La decisión de la Asamblea e hermanos mayores de la Agrupación de Cofradías de Córdoba, en virtud de la cual han sido aceptadas en el seno de órgano de representación de las hermandades cordobesas cuatro nuevas corporaciones, ha llenado de satisfacción a los dirigentes de las corporaciones afectadas.Una satisfacción que ha sido puesta de manifiesto en boca de sus máximos responsables.
Así, Rafael Murillo, hermano mayor de las Lágrimas, ha subrayado que se han entendido que la solicitud no obedecía ni a cuestiones económicas ni a una intención derivada de incorporarse a corto plazo a la nómina de cofradías que hacen estación de penitencia en la Catedral, subrayando que la decisión adoptada facilitará su puesta en la calle, habida cuenta de que a partir de ahora la Agrupación de Cofradías solamente puede ser interlocutora con el Ayuntamiento en el caso de hermandades agrupadas. De haberse recibido una respuesta negativa, la complejidad de tener que tramitar los permisos pertinentes de manera individualizada, hubiese supuesto un hándicap y una carga adicional de trabajo para la joven corporación cuyos esfuerzos ahora podrán centrarse en materializar la primera fase del ilusionante proyecto de su misterio en el que ahora se encuentra inmersa.

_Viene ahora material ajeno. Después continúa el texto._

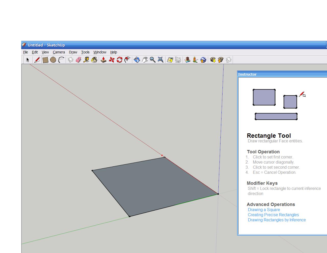327x253 pixels.
Task: Pick the Arc tool
Action: tap(61, 60)
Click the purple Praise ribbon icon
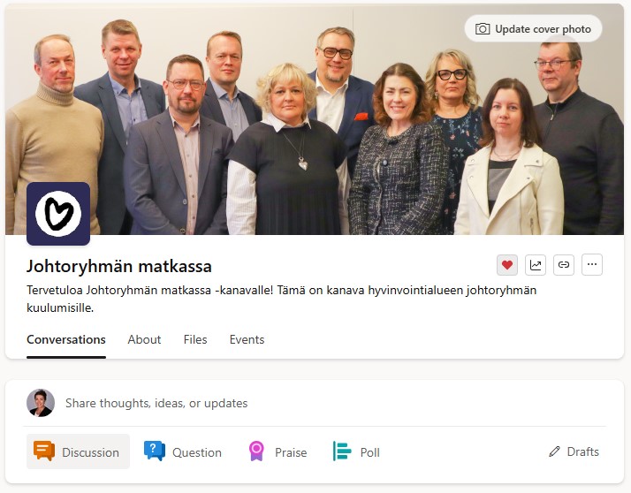The width and height of the screenshot is (631, 493). [256, 451]
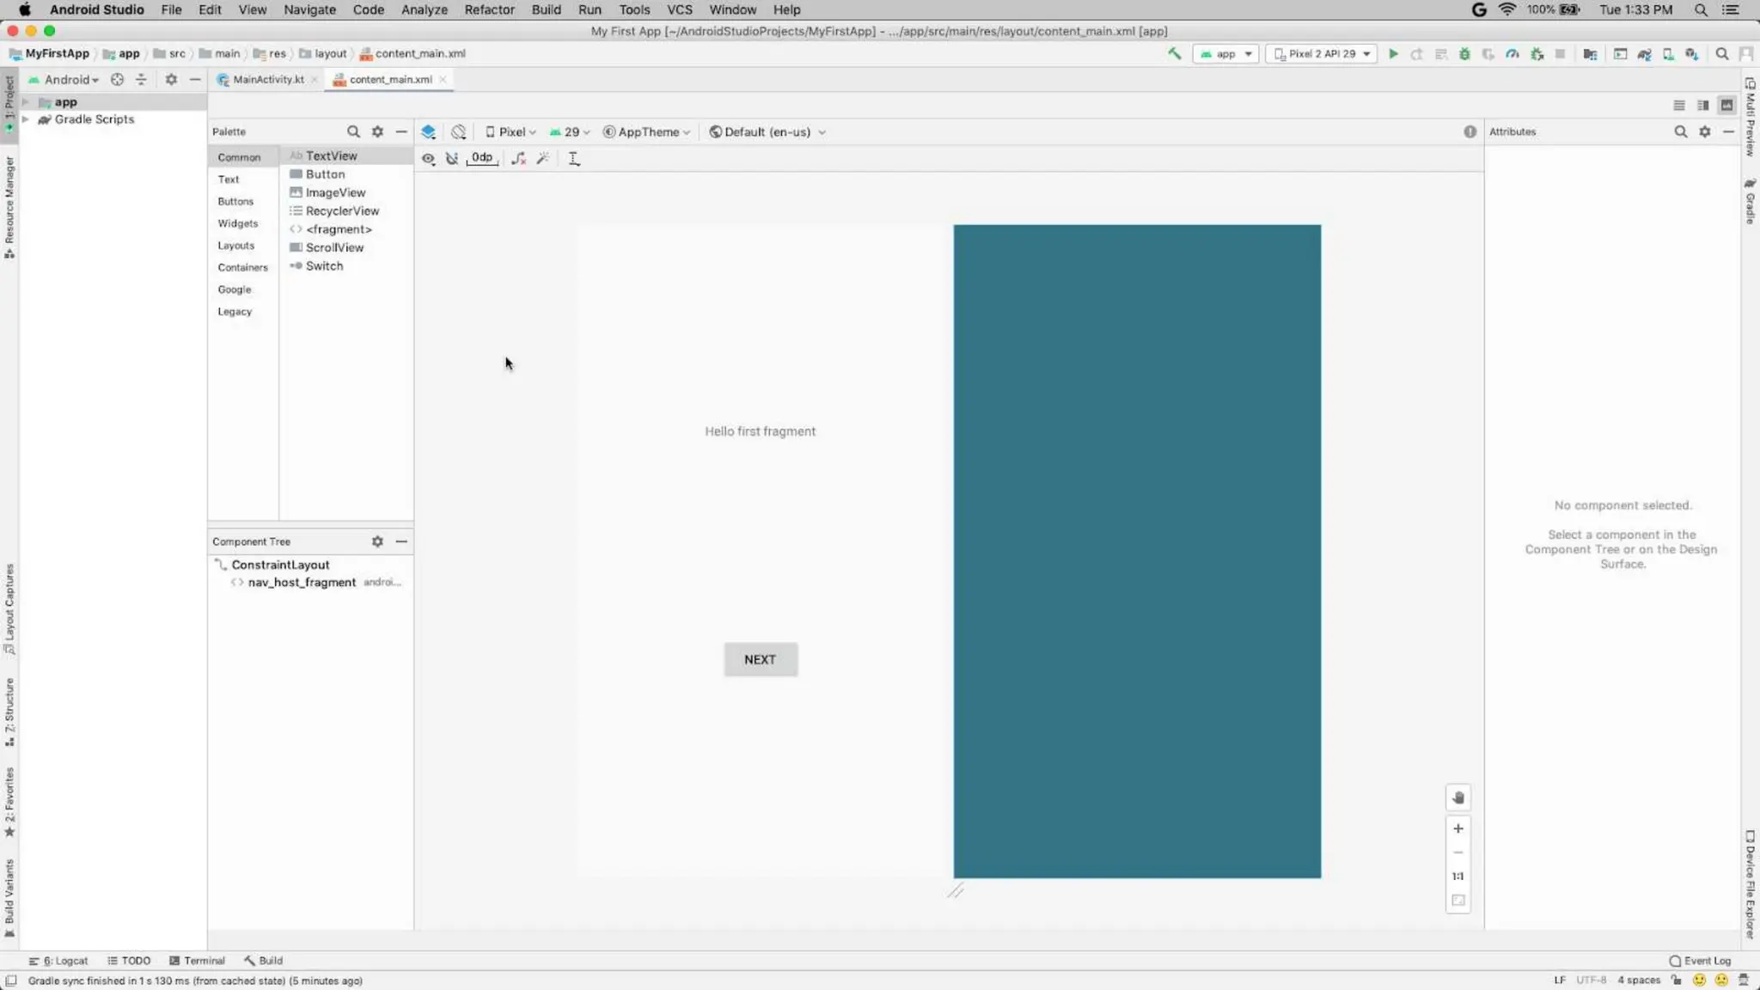
Task: Switch to Code view mode
Action: [x=1678, y=105]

También Rafael Herrador, hermano mayor de la Presentación al Pueblo, se ha mostrado agradecido y satisfecho con el desenlace. Así, el máximo responsable de la hermandad ha subrayado que «es un momento histórico para la corporación. Desde el año 2006, mucho ha sido el esfuerzo, voluntario e impagable de muchos hermanos y vecinos del Barrio de Cañero». Además, Herrador ha añadido que «este nombramiento no es sólo para la hermandad sino para la vida religiosa que gira en torno a la efigie de Nuestro Padre Jesús de los Afligidos, residente en una no menos importante Parroquia de San Vicente Ferrer y su consiliario, D. Pablo Jesus Garzón. Es mucha la gratitud pero también el desear estar a la altura de la encomienda». En este sentido, el hermano mayor ha agradecido «en nombre de los hermanos, de la Junta de Gobierno, de nuestro consiliario y en el mio como Hermano Mayor, dicho nombramiento y estamos a disposición de quien quiera para trasladar nuestra alegría y fe por lo venidero».

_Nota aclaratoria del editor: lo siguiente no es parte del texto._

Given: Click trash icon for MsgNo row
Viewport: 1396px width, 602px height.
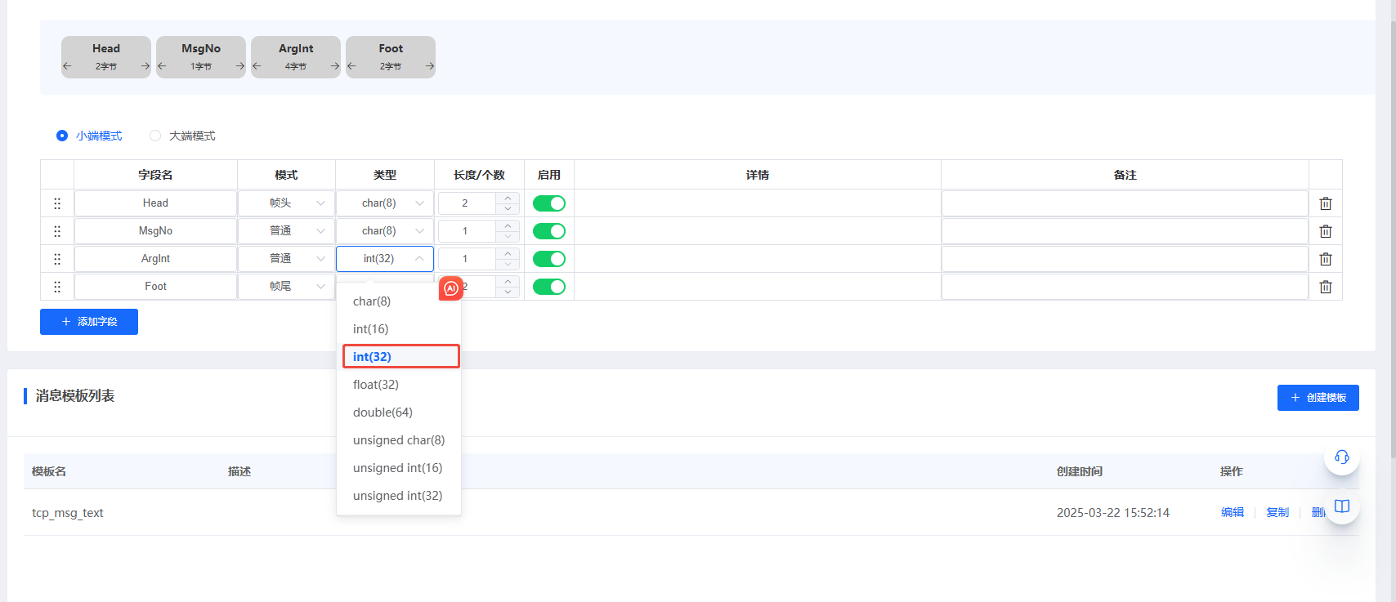Looking at the screenshot, I should 1326,231.
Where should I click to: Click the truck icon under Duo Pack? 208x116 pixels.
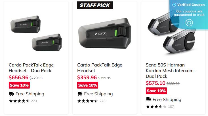(12, 94)
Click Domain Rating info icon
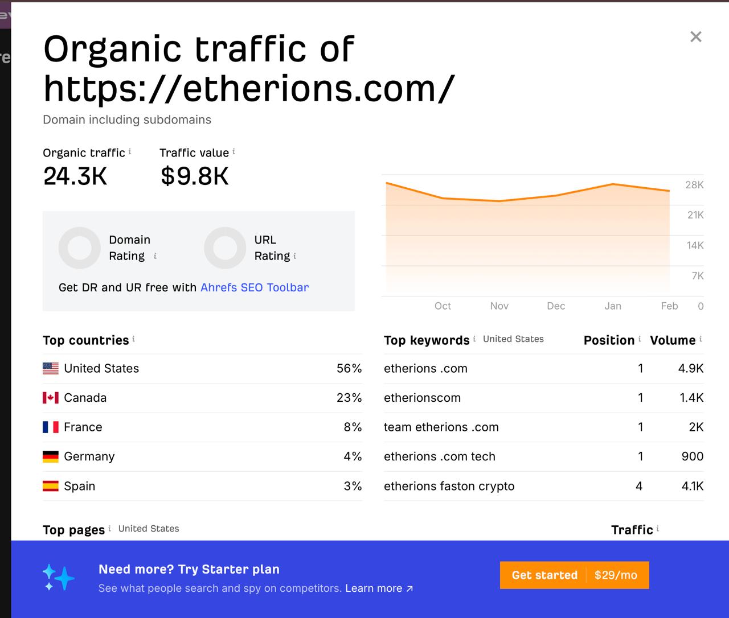The image size is (729, 618). pos(155,256)
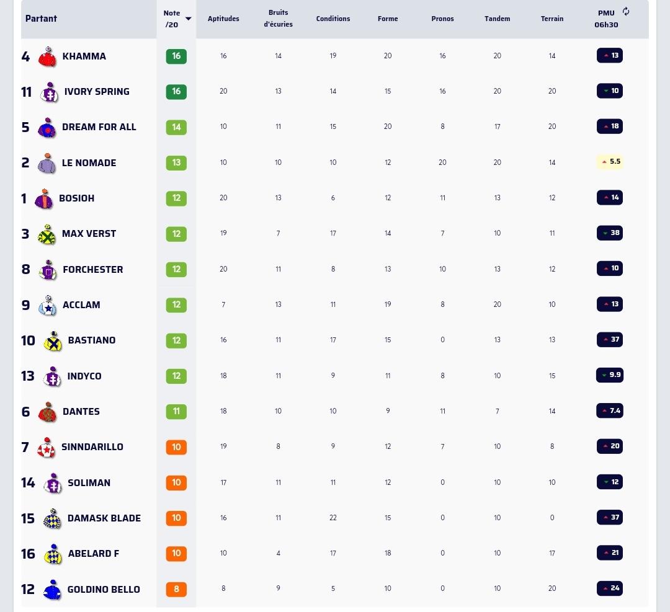
Task: Open DREAM FOR ALL horse link
Action: tap(99, 127)
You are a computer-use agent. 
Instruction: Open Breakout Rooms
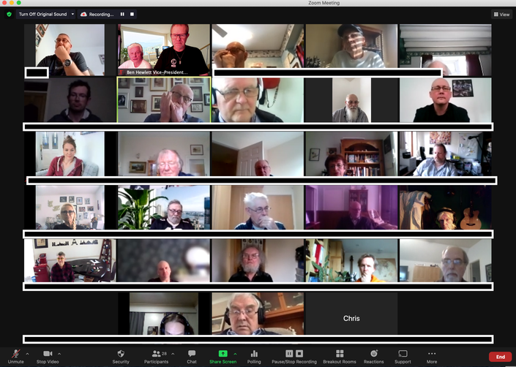339,354

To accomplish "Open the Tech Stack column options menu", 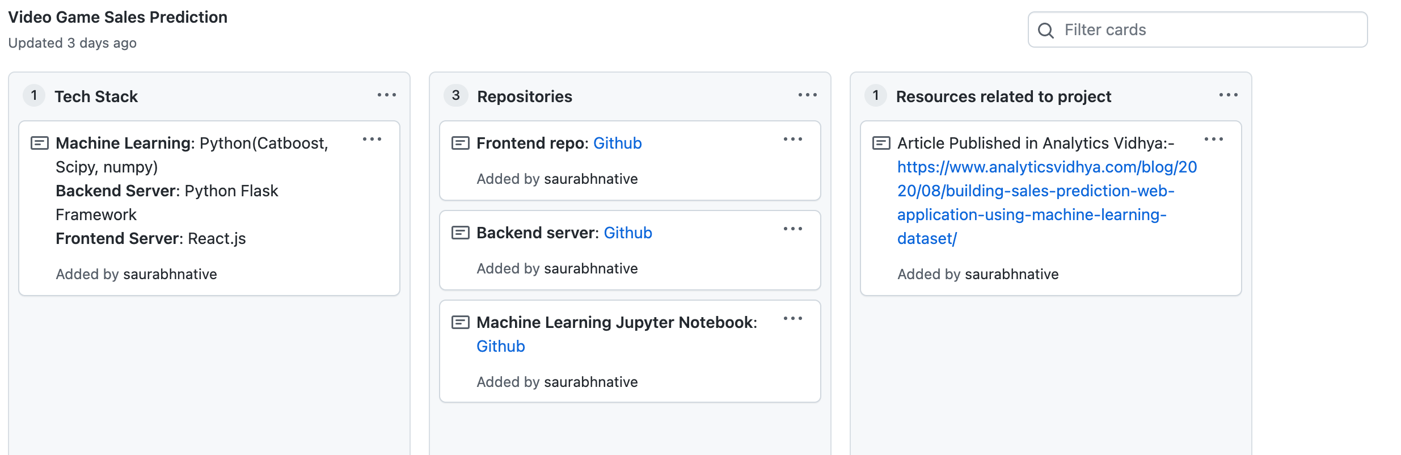I will pos(387,95).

Por su parte, Rafael Dorado, hermano mayor de la Conversión ha enfatizado «el respaldo y la aceptación del mundo cofrade cordobés al trabajo que llevamos realizando desde hace quince años, para aportar todo lo bueno que podamos y sepamos a la Semana Santa cordobesa», así como ha puesto de manifiesto «la ilusión y el aliento, para en un futuro a medio plazo poder llegar a hacer Estación de Penitencia a la Santa Iglesia Catedral, con la dignidad que se merece la ciudad de Córdoba».
Finalmente Juan Vargas Padilla, hermano mayor del Carmen de Puerta Nueva se ha mostrado igualmente satisfecho con la incorporación, además de por lo que en sí supone, porque «se tenia al Carmen de Puerta Nueva un poco como olvidada por las instituciones y ahora esta reconocida eclesiástica e institucionalmente». «Ahora toca luchar para seguir creciendo cristiana y humanamente», ha dicho el máximo responsable de la corporación lefítica.
En definitiva, una satisfacción generalizada por parte de unas hermandades que han demostrado que paso a paso, se puede ir creciendo en la dirección adecuada y que el futuro de nuestras nuevas hermandades es muy prometedor.